_Task statement_: Reproduce the records from their first line through the line containing "Action: tap(60, 45)", replacing "select-all checkbox" with "master checkbox" and leaving everything else unchanged. Omit the pictures.

_Listing_:
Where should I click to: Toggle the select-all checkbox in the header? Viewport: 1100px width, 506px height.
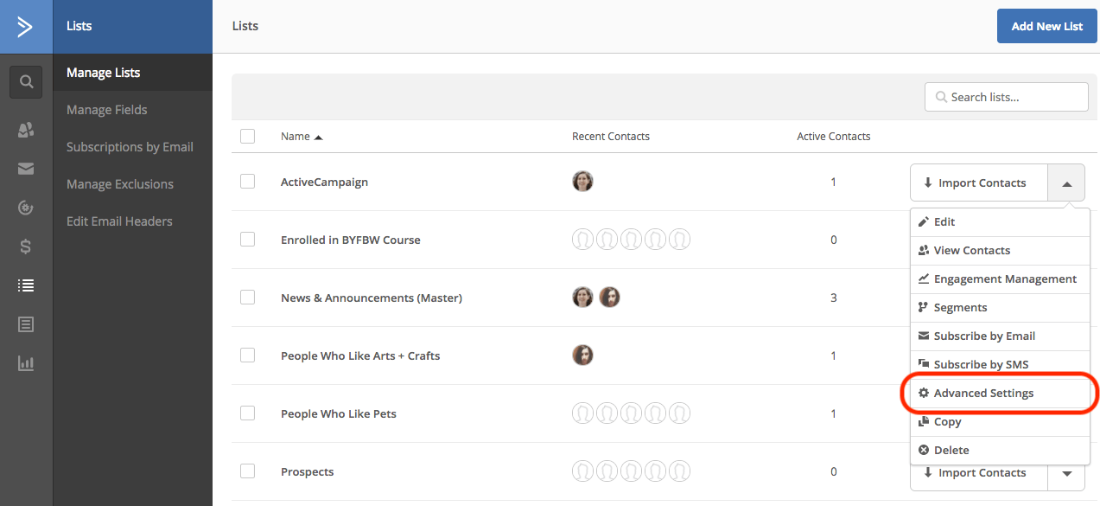(x=248, y=136)
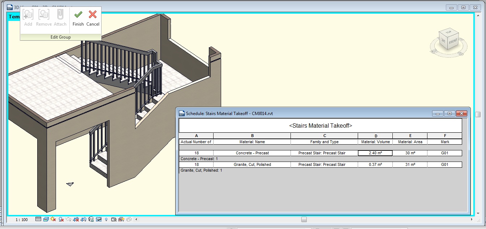
Task: Select the Material: Volume column header
Action: pos(375,142)
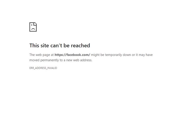
Task: Select the "This site can't be reached" heading
Action: tap(60, 45)
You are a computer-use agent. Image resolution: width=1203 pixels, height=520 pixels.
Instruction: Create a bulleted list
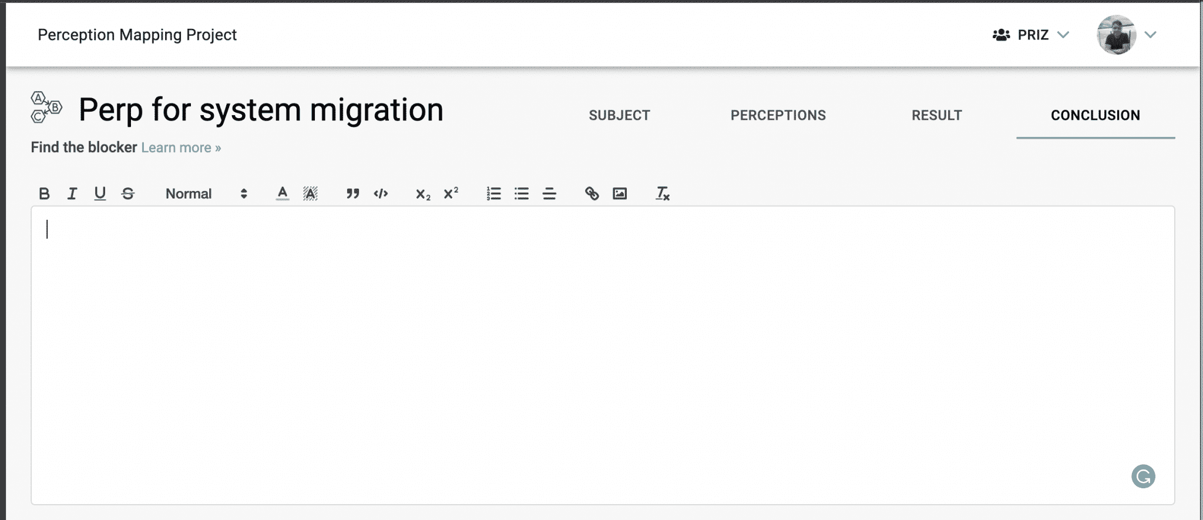pos(522,193)
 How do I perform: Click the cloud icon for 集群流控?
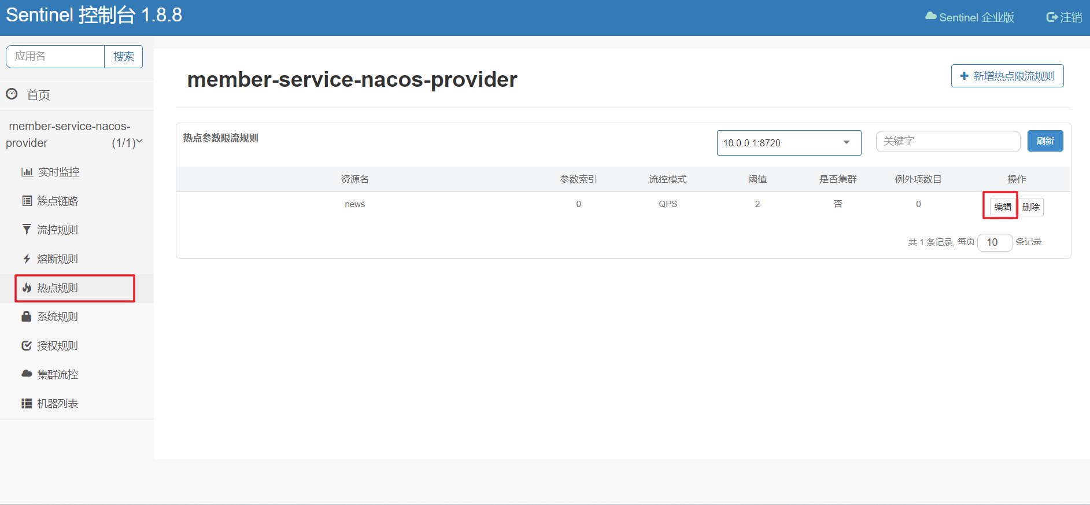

_Written solution_:
Where should I click to: Toggle the master checkbox in the header? Viewport: 1100px width, 506px height.
(x=248, y=136)
Task: Select the Material: Volume column header
Action: pos(375,142)
Task: Select the "This site can't be reached" heading
Action: tap(60, 45)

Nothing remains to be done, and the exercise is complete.